● The request
In the records below, put everything from the line containing "Task: Click the Load Card button" down to the line containing "point(270,130)", both included, into a JSON list of strings, one string per line and blank lines omitted.

● The input

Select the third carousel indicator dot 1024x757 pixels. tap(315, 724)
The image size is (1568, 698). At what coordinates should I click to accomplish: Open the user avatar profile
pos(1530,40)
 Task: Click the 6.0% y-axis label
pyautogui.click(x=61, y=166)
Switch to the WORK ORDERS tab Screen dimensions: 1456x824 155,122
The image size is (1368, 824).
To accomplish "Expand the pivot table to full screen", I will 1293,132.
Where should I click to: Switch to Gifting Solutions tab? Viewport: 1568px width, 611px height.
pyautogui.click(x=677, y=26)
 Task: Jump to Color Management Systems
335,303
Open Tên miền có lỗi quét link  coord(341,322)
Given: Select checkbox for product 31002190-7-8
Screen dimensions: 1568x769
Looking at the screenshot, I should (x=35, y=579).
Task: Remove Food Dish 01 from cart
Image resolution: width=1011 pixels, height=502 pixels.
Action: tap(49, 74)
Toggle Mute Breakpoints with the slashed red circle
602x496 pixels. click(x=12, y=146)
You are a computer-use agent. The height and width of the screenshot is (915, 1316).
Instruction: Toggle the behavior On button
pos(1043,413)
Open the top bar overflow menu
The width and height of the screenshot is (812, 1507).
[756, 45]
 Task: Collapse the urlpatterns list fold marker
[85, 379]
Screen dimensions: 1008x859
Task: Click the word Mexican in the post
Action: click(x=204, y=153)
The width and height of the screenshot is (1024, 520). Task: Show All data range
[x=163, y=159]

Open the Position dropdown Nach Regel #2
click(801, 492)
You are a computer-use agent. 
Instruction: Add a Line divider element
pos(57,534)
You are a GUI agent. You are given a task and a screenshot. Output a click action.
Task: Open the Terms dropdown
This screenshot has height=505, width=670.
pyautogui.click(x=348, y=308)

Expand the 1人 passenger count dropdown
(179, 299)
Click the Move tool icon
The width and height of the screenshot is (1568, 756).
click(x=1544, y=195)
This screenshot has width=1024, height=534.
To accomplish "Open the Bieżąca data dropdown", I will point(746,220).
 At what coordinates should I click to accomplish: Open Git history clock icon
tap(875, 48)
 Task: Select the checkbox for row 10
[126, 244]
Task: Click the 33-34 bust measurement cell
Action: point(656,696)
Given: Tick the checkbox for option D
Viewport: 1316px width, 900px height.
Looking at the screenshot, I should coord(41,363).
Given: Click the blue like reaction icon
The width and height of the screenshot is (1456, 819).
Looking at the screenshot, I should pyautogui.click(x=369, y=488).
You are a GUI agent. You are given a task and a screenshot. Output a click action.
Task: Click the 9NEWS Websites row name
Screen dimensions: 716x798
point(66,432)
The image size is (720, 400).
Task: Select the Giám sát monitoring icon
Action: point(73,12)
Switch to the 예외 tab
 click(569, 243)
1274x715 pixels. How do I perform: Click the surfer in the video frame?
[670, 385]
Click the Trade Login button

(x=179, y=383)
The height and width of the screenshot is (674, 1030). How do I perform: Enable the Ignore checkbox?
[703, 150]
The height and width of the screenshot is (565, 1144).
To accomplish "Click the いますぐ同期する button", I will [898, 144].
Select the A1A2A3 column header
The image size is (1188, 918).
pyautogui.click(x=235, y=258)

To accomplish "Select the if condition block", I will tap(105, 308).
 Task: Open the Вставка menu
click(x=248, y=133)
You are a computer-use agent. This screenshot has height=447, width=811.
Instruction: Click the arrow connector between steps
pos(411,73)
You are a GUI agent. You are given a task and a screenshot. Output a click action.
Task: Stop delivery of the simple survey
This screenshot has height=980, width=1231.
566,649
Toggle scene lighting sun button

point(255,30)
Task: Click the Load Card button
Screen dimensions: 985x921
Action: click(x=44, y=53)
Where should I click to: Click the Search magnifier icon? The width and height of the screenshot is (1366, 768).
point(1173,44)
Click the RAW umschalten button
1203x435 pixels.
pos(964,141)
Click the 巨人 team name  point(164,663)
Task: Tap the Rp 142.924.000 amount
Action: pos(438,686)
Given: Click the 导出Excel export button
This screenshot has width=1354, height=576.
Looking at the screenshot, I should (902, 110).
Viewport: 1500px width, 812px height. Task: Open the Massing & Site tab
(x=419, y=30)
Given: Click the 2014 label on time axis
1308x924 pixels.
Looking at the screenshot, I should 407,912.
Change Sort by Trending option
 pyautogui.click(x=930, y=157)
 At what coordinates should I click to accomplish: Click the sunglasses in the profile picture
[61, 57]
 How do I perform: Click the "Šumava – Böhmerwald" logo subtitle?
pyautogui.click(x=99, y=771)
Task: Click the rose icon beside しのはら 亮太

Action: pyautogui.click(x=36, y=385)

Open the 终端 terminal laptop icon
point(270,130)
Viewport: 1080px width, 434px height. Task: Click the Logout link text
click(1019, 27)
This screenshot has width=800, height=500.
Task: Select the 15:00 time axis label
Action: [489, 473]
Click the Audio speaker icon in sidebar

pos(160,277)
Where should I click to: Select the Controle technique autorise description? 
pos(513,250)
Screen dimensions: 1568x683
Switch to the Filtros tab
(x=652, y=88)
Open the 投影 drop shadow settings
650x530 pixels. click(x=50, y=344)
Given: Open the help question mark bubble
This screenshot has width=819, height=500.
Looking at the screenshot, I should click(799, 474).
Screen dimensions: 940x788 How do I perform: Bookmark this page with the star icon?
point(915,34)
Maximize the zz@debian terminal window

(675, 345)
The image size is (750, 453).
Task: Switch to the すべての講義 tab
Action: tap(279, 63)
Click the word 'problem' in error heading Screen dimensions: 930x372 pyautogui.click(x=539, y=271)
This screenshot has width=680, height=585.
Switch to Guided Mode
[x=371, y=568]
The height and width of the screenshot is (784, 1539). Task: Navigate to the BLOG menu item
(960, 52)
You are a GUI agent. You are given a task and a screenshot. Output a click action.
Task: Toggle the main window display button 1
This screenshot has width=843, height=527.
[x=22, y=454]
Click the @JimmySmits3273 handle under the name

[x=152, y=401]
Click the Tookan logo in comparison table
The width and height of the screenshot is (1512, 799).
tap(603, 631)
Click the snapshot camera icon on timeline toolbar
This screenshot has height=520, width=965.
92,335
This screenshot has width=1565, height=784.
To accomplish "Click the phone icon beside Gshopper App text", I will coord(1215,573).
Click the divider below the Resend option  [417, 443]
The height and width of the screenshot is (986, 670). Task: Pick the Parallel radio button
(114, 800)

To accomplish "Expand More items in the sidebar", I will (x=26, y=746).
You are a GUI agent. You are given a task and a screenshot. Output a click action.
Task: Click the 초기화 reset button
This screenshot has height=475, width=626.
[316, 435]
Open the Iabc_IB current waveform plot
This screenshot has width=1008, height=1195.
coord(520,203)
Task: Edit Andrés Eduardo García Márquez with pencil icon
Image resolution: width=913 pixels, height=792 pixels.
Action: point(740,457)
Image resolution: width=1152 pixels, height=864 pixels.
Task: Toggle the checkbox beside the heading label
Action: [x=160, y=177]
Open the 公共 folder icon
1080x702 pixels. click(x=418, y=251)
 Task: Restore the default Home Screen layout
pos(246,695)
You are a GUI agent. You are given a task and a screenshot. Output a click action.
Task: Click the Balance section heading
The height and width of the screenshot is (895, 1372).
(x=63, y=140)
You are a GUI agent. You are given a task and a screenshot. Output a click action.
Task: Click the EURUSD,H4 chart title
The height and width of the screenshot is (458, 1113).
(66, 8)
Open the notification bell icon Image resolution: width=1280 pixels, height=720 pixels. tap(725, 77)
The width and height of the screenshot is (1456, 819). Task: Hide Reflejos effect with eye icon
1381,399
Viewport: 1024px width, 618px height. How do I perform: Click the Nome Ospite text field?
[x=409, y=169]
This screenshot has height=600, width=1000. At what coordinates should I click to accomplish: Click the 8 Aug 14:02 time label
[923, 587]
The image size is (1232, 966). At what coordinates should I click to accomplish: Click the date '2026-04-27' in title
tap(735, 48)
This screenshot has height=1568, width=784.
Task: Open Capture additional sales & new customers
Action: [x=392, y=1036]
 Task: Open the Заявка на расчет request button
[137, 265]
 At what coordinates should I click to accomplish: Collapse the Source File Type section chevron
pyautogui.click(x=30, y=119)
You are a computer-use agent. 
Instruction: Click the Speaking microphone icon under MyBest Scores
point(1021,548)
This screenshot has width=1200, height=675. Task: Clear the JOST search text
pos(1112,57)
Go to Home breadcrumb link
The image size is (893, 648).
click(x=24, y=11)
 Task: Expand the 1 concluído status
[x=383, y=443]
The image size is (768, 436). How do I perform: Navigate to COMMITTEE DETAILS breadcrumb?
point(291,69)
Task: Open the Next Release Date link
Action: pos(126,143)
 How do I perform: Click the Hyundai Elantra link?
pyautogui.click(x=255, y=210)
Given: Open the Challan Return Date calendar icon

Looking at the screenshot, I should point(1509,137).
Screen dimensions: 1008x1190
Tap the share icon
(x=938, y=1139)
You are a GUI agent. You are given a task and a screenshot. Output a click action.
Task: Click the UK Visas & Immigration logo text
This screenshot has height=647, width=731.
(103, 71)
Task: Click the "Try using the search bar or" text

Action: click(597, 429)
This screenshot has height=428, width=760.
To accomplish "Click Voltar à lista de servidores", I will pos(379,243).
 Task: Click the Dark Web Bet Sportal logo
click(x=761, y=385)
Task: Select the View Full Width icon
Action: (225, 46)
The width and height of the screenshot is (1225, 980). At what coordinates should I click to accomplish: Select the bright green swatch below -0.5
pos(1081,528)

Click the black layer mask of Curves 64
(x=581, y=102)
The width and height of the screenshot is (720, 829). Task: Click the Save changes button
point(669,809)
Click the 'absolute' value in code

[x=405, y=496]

● Full response
[
  "Task: Click the Load Card button",
  "Screen dimensions: 985x921",
  "Action: click(x=44, y=53)",
  "Where should I click to: Click the Search magnifier icon? The width and height of the screenshot is (1366, 768).",
  "point(1173,44)",
  "Click the RAW umschalten button",
  "1203x435 pixels.",
  "pos(964,141)",
  "Click the 巨人 team name  point(164,663)",
  "Task: Tap the Rp 142.924.000 amount",
  "Action: pos(438,686)",
  "Given: Click the 导出Excel export button",
  "This screenshot has width=1354, height=576.",
  "Looking at the screenshot, I should (902, 110).",
  "Viewport: 1500px width, 812px height. Task: Open the Massing & Site tab",
  "(x=419, y=30)",
  "Given: Click the 2014 label on time axis",
  "1308x924 pixels.",
  "Looking at the screenshot, I should 407,912.",
  "Change Sort by Trending option",
  " pyautogui.click(x=930, y=157)",
  " At what coordinates should I click to accomplish: Click the sunglasses in the profile picture",
  "[61, 57]",
  " How do I perform: Click the \"Šumava – Böhmerwald\" logo subtitle?",
  "pyautogui.click(x=99, y=771)",
  "Task: Click the rose icon beside しのはら 亮太",
  "Action: pyautogui.click(x=36, y=385)",
  "Open the 终端 terminal laptop icon",
  "point(270,130)"
]